Владикавказ — городишко уютный, добротный, чистенький.
Сверкая на солнце белым камнем, лежит он в гуще садов, под шум Терека, мутно вспененного, подмывающего береговые осыпи.
Отсюда начинался древний путь через Дарьял, мимо гор, мимо сказочных легенд, где путнику не миновать страхов и риска…

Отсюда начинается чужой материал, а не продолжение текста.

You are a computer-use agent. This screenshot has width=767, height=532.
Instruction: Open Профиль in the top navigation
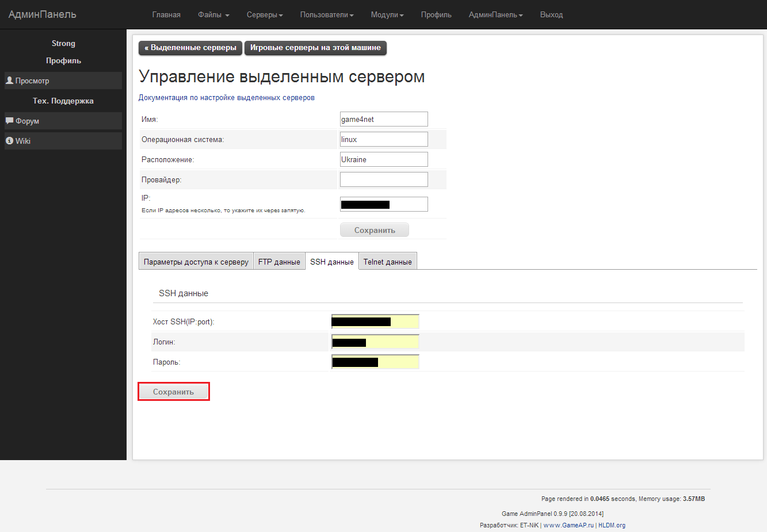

Горы уже насели, надвинулись на путников, раскрыв перед ними грохочущие водою пасти ущелий. Зелень растений отступает, побежденная диким камнем, и только пыльные лопухи, брызгаясь белым соком, давятся под колесами.
— Вас не вст'етили? — Унгерн-Витгенштейн придержал своего жеребца на обочине, пропуская мимо себя бричку с дорожной попутчицей.
— Наверное, отец решил не выезжать за карантин.
И вот карантин: несколько солдат выбегают из сторожки; два осетина, в грязных хламидах черкесок, сидят в ныли возде дороги, мечтательно сузив глаза и покачиваясь. Здесь путники проходят последний осмотр, после чего Кавказ делается доступен для них, как извечная благодать всех воинов, купцов, поэтов и авантюристов.